> _Description of the task_: Report each line of the entries below that has the word "Create" in it.
+===+
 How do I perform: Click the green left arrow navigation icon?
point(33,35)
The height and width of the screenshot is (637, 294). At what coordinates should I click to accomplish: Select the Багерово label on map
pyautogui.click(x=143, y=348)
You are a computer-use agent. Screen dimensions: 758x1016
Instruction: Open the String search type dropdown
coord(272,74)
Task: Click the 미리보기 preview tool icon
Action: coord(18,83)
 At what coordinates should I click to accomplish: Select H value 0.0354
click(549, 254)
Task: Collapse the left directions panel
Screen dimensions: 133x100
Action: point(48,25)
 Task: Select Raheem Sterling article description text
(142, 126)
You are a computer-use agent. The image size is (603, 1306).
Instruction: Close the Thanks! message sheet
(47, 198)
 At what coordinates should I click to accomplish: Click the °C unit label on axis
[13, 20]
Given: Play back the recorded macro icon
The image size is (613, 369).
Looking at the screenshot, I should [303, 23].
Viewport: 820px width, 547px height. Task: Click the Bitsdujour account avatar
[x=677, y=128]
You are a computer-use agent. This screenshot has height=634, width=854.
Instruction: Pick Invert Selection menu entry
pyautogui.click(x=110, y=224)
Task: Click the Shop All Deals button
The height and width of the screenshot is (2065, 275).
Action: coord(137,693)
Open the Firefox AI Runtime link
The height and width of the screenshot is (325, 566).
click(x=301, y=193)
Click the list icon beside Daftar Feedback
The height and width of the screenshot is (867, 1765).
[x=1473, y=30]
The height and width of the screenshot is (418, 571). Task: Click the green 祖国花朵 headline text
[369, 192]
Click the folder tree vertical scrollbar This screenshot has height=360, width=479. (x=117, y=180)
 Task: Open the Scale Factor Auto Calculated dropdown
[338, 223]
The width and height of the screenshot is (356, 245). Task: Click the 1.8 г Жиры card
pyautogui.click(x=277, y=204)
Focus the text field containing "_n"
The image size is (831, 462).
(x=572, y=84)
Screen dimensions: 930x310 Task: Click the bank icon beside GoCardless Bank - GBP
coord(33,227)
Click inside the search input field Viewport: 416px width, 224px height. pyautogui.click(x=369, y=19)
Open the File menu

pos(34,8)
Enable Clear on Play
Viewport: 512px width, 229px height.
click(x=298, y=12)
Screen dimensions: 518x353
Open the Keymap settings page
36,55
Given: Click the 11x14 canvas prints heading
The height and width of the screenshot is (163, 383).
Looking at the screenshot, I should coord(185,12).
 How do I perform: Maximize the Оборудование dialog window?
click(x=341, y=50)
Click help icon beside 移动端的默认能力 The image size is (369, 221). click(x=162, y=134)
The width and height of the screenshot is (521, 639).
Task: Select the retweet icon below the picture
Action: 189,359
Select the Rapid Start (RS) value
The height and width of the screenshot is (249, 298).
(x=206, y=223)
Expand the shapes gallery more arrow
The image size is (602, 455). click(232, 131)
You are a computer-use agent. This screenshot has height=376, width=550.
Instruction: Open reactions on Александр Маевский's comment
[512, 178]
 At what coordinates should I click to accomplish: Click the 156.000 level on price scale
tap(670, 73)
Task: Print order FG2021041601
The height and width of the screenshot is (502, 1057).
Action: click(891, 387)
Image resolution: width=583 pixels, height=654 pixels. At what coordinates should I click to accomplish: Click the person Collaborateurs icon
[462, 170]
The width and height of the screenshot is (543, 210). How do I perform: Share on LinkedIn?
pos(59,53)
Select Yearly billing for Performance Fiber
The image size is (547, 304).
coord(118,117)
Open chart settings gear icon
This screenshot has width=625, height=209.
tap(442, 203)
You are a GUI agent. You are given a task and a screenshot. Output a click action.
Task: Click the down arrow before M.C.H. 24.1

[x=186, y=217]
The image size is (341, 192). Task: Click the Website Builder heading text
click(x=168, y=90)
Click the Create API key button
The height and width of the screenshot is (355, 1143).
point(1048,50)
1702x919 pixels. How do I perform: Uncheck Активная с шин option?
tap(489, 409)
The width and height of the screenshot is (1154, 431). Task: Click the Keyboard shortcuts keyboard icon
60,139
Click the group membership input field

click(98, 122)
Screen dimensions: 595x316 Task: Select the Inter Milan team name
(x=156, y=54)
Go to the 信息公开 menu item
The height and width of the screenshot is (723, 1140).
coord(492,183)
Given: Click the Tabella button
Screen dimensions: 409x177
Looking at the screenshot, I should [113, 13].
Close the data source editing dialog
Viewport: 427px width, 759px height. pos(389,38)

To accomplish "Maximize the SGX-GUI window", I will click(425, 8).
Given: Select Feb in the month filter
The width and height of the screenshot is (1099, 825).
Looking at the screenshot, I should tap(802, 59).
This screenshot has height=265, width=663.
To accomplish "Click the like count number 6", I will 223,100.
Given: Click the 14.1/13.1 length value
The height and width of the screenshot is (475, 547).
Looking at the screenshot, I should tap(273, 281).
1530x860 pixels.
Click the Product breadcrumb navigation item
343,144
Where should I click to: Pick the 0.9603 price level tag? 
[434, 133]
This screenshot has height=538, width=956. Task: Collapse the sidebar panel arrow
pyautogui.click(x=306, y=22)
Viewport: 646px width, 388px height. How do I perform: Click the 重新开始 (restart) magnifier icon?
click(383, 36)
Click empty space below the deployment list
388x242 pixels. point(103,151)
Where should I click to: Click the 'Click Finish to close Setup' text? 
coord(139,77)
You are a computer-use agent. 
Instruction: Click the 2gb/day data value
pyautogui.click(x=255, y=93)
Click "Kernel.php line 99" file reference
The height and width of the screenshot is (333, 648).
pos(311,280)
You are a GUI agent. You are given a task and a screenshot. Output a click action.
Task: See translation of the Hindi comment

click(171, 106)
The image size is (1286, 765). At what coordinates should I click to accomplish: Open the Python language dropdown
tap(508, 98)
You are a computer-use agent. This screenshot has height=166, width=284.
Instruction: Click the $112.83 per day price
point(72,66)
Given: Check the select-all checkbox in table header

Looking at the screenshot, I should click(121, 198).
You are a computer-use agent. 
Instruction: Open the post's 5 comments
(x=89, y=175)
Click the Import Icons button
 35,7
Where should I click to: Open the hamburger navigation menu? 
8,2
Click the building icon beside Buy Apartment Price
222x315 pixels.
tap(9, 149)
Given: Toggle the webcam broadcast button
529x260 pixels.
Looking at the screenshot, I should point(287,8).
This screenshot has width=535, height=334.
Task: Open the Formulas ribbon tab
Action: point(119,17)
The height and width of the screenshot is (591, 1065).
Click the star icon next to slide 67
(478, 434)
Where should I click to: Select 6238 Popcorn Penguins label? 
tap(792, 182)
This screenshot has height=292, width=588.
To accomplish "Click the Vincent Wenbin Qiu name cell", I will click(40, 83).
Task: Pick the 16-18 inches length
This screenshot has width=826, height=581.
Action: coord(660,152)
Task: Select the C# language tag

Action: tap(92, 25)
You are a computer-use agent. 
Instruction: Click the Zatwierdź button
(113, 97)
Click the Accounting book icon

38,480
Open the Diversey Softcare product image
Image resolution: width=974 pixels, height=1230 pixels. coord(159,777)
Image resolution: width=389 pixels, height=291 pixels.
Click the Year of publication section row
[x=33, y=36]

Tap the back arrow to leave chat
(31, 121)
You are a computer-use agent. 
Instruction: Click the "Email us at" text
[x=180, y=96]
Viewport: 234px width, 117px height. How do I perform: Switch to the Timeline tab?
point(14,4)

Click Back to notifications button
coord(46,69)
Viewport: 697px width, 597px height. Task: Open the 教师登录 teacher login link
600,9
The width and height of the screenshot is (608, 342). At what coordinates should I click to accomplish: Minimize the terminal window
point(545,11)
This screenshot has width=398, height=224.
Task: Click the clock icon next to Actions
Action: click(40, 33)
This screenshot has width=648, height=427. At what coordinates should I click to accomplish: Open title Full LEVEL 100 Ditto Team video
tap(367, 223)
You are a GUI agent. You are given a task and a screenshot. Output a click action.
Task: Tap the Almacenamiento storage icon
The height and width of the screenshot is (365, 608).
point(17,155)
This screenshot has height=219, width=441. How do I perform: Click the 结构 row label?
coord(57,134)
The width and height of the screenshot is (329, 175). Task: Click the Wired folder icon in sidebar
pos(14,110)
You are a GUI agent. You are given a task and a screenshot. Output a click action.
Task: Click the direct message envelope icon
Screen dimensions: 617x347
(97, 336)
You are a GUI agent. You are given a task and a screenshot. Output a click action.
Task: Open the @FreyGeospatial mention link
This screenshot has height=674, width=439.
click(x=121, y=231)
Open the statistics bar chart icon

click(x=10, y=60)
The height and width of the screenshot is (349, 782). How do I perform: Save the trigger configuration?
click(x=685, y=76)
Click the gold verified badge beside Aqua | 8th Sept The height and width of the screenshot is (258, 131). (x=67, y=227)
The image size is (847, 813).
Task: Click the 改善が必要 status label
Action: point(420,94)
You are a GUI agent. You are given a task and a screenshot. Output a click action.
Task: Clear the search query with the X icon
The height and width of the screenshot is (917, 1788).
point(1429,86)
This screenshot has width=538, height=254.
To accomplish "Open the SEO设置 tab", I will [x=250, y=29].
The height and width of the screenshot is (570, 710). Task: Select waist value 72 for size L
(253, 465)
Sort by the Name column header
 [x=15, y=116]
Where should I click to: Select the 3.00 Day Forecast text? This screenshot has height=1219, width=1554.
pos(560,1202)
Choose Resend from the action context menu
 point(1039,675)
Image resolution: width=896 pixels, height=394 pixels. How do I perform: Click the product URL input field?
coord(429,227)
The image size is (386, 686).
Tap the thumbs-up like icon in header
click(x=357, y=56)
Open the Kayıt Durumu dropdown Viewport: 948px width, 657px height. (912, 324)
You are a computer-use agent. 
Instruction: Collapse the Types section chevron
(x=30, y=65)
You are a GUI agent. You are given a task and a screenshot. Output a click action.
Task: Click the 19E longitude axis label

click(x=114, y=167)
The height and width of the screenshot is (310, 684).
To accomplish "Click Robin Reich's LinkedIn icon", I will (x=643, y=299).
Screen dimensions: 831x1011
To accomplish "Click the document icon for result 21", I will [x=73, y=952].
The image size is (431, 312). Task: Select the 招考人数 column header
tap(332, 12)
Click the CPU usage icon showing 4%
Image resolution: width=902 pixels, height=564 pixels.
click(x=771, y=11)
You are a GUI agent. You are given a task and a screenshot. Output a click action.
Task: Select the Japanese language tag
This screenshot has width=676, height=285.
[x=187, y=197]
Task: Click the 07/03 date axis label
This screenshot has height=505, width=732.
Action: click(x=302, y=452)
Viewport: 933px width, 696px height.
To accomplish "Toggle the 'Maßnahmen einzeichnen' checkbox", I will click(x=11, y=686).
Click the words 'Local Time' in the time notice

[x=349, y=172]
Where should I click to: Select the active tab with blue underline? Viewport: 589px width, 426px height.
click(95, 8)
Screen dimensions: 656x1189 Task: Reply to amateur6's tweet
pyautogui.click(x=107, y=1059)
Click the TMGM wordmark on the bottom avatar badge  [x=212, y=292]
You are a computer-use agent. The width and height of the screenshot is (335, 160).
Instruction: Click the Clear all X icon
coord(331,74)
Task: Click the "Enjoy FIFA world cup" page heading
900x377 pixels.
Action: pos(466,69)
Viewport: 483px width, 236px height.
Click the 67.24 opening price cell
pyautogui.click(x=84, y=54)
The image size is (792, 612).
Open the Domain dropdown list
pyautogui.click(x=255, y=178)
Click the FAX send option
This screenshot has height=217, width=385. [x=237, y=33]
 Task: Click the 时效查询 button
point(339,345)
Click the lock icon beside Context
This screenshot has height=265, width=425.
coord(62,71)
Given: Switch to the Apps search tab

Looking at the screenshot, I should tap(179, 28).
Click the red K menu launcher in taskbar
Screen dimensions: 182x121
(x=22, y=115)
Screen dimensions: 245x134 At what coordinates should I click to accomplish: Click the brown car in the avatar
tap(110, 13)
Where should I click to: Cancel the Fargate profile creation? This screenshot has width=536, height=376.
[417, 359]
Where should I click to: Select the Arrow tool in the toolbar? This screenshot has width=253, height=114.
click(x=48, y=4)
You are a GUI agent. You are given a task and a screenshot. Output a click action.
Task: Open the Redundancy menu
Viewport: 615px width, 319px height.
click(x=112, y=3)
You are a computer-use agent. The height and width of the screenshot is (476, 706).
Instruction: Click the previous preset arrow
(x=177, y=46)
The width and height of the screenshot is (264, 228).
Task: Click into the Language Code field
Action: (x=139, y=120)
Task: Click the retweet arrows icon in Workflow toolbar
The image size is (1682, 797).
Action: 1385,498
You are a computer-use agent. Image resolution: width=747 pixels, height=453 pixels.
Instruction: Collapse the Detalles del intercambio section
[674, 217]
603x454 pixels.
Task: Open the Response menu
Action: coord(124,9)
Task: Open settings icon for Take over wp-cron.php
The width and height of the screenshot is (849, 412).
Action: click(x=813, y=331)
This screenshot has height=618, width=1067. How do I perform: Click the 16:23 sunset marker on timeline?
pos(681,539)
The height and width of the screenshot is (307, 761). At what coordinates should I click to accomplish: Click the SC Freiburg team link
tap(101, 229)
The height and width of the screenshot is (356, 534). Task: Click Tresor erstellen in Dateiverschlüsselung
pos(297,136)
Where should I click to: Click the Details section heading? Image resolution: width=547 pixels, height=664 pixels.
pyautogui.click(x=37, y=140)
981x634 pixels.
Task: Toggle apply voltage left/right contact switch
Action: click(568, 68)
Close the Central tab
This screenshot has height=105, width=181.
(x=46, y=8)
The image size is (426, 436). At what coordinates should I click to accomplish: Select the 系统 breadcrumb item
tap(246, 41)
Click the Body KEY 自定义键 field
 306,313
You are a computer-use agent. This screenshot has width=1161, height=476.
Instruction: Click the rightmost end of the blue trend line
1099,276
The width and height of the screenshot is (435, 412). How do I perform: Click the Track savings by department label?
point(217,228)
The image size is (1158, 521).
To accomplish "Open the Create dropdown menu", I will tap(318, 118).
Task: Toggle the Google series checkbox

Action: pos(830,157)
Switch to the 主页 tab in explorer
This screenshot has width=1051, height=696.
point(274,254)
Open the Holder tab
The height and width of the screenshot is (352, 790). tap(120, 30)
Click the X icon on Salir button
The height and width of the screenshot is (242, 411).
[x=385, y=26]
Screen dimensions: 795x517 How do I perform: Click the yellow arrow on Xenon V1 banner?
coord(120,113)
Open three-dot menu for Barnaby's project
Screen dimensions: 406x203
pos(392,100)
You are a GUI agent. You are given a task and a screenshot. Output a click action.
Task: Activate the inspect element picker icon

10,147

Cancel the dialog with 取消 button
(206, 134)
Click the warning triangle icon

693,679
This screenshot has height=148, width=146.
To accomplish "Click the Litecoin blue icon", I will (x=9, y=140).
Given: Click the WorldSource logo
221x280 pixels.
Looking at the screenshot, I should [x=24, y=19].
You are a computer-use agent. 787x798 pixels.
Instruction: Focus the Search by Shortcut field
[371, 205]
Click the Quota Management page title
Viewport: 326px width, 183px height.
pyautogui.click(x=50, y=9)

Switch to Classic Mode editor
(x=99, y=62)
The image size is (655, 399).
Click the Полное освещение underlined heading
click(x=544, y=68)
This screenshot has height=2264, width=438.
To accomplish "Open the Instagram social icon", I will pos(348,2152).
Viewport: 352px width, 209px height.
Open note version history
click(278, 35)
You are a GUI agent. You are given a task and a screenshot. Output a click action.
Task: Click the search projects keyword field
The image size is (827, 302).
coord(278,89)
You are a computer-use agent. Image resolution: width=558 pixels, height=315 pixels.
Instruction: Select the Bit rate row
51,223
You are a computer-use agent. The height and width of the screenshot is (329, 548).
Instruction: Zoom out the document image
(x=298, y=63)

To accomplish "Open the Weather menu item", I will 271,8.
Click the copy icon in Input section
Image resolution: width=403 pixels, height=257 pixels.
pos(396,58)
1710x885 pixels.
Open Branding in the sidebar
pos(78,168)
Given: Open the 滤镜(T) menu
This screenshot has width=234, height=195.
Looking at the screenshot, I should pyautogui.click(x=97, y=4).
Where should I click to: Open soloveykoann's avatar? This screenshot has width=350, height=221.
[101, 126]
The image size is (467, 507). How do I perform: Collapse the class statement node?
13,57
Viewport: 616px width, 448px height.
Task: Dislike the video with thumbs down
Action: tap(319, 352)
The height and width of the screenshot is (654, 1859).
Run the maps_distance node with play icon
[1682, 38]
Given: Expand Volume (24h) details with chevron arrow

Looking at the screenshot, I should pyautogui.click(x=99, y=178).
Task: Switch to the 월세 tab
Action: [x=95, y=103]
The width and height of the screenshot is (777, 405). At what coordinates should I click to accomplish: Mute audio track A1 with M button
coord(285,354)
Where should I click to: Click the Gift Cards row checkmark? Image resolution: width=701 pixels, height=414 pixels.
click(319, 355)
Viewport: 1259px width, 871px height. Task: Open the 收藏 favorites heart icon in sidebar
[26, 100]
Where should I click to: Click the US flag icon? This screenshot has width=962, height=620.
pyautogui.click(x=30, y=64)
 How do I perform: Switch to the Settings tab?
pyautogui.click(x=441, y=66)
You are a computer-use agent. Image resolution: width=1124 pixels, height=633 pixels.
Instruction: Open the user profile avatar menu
+===+
> _Your solution_:
Click the Create API key button
To accomplish "Open the Create dropdown menu", I will tap(318, 118).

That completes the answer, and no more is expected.